My daughter has heard this hundreds of times, from her early years when she would be in the classroom while I was teaching, to the past several months when we have done individual tutoring sessions.
To make sure she didn't stress, we arrived early to San José State where the test was given. We took a relaxing walk around campus while deep breathing to de-stress.
Our leisurely walk was met with an immediate wave of stress when we approached the building and saw a line forming. "Oh shoot," we both said, "look at that line!" Trying to remain calm, we scampered to get in line as streams of students queued up. There were actually two lines forming, one much longer than the other. "Stay here and I will figure this out," I said.
I ran to the front to see what was going on and out came what appeared to be a testing coordinator who barked, "If you have your admissions ticket, get in the left line. If you are on stand-by, go the right line. Parents need to move away from the line!" He said this in a loud and commanding voice which I am sure was necessary to herd the students but did not help ease any stress. And he repeated it, many times. So much for our deep breaths.
Wanting to avoid stressing out my daughter any more, I made sure she was in the right line, I gave her a good luck fist bump and I walked away.
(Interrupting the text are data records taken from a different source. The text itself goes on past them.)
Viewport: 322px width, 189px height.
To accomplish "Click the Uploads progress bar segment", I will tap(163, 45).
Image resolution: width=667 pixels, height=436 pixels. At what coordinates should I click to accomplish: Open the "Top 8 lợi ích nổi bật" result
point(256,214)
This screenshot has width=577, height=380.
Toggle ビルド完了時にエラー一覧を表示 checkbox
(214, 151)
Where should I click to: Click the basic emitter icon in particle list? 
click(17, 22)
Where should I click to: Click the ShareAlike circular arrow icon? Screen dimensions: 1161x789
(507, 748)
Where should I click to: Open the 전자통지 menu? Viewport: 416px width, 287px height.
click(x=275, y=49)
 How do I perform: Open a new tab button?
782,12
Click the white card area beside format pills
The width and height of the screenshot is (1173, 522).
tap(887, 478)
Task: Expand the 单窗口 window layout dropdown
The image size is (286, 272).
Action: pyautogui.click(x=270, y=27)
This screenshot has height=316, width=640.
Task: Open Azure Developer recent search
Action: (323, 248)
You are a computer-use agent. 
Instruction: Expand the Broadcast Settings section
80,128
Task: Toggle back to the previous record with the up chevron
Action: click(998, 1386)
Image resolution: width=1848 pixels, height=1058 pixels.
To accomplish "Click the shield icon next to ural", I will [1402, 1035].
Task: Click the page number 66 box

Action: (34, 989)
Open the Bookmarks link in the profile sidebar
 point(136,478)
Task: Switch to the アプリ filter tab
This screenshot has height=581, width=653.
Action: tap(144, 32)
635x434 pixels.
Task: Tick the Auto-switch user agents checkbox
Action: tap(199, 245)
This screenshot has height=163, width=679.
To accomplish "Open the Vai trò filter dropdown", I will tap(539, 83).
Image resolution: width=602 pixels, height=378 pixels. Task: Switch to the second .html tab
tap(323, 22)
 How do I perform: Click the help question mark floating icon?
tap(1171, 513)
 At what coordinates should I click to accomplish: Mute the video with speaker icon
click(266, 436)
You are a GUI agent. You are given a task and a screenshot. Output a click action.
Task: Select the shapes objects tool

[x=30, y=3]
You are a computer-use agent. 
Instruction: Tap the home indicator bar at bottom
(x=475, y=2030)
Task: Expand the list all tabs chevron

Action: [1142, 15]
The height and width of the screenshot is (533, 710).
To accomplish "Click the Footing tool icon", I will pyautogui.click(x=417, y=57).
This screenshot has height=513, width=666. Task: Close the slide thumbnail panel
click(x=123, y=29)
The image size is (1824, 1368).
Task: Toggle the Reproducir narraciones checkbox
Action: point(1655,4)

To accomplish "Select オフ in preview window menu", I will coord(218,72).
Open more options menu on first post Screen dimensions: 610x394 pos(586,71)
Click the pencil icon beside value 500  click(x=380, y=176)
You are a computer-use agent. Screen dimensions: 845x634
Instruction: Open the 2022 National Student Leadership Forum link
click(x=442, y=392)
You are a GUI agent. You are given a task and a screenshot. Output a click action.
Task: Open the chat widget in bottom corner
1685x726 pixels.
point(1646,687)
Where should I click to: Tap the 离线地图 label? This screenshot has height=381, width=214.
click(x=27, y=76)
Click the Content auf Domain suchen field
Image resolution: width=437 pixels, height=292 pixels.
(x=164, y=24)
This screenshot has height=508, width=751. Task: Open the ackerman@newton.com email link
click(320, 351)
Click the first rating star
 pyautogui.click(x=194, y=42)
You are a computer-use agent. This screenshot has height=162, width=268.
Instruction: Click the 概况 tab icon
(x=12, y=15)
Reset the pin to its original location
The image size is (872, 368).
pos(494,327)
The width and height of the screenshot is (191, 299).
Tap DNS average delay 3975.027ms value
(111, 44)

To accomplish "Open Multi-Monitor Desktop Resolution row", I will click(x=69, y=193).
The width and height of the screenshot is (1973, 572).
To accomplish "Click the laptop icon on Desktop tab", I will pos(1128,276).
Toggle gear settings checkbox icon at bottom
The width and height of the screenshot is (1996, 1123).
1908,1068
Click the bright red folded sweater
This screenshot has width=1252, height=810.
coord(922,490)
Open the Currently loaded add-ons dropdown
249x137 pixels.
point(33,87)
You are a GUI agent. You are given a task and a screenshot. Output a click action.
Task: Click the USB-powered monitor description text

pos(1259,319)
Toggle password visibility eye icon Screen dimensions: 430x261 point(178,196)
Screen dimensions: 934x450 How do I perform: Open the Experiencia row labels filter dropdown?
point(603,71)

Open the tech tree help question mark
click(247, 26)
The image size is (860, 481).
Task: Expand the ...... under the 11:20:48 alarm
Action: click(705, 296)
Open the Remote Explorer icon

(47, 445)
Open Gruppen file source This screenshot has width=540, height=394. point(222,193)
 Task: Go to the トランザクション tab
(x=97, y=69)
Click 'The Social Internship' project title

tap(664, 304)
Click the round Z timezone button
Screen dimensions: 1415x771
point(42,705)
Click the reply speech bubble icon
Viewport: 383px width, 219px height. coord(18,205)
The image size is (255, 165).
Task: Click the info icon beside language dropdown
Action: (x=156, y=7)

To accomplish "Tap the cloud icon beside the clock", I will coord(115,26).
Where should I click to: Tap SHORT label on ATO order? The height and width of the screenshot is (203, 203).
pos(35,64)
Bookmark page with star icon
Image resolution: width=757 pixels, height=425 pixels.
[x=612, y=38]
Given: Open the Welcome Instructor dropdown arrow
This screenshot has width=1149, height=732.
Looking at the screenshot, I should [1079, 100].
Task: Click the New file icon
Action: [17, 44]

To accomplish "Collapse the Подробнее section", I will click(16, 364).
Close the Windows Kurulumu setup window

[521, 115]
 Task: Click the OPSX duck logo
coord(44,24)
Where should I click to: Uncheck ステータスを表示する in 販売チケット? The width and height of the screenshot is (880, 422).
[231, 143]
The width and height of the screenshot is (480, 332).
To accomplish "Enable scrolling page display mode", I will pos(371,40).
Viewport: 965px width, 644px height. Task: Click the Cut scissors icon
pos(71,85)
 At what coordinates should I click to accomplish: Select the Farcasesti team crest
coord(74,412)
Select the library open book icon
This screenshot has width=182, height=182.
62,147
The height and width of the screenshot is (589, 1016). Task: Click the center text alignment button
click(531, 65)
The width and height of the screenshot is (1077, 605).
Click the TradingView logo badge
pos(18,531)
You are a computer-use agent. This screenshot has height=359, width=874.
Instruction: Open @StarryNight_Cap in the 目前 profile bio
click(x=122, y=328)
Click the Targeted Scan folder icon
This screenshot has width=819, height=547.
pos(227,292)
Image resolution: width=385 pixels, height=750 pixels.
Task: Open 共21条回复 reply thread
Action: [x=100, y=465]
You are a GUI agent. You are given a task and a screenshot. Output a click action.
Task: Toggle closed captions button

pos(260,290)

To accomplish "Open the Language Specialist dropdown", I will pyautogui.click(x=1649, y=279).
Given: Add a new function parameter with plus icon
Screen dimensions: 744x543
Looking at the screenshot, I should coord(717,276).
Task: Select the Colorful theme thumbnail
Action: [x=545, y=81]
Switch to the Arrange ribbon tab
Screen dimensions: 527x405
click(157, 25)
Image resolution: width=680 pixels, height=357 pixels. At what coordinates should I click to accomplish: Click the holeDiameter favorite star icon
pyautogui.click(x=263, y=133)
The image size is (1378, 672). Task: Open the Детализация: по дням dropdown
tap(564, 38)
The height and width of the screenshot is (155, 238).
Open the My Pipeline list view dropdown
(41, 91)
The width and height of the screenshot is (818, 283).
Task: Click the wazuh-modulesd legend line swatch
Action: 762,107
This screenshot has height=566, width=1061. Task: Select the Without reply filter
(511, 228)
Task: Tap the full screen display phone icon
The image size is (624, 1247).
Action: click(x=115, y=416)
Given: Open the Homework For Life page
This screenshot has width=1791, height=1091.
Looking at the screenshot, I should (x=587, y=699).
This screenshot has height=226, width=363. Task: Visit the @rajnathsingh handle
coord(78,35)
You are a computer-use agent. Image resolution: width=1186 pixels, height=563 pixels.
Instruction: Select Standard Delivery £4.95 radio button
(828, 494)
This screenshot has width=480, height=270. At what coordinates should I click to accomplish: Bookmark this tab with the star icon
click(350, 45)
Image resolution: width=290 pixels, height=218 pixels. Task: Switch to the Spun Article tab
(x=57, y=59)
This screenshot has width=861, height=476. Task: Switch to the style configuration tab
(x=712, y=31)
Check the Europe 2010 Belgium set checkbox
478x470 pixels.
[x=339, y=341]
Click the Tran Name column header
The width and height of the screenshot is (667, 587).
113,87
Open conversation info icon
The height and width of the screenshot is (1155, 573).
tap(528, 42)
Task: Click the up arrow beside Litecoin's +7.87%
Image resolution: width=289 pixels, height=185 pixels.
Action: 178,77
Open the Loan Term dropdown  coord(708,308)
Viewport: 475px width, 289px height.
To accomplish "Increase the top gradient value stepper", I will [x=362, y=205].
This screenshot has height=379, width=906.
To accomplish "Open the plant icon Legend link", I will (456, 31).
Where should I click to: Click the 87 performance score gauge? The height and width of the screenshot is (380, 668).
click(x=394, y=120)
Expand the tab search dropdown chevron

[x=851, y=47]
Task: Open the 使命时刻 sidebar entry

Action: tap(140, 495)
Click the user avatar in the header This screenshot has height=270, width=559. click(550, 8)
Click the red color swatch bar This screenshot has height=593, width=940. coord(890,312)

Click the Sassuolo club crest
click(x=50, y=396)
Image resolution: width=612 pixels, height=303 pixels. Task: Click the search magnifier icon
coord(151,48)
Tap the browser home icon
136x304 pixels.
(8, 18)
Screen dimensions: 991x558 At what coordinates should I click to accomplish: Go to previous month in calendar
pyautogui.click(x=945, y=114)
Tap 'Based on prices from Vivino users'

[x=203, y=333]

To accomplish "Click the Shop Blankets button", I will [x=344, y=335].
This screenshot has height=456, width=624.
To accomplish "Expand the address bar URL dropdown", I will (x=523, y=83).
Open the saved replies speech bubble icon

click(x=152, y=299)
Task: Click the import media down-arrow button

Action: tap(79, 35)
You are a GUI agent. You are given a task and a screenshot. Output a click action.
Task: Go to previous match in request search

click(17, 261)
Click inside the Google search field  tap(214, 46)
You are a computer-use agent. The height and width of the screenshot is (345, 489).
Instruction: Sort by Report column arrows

#2) Test Access is Unequal: Yes, ACT and SAT results are historically higher for students who speak English as a first language and who come from families with higher education and income levels. That results are tied to language, income and education is nothing new to me. I've seen the reports for years.
But what struck me while I was dropping my daughter off is how these results are essentially predetermined because access to the tests themselves is unequal.
Consider our situation: there was no local testing option in the Monterey area where we live. So we had to travel to San José, CA. This is about an hour away for us, which is not terrible. But we decided to get a hotel near the testing center so that my daughter could wake up later and not stress about getting to the testing center.
Now, not all families can do this. Or would even consider doing this. What about the families that have to travel even larger distances who cannot afford a hotel room?
We are also planning on doing this all over again in the fall because I know test scores typically go up on the second or even third sitting. But other families are not in a position to do this over and over.
Yes, there are fee waivers for testing. And the test-optional movement is showing that SAT and ACT scores are not needed in the process of admission for most schools. But the narrative that test scores help admission and help financial aid is very clear from many schools.
So if families lack the funds and resources, then test access is the problem. Test results may be unequal but the real issue is unequal access.
As I walked back to the hotel, I passed by the spectacular statue of John Carlos and Tommie Smith in the middle of the San José State campus. I also walked through downtown San José and was witness to several homeless people on the streets. The juxtaposition of my privilege against the historical and ongoing battle for justice and equity was not lost on me.
Ultimately we did everything we possibly could have done to ensure my daughter's test day was as successful as possible. Lucky us. In all honesty, I mean that. Even if we stressed out a little on test day.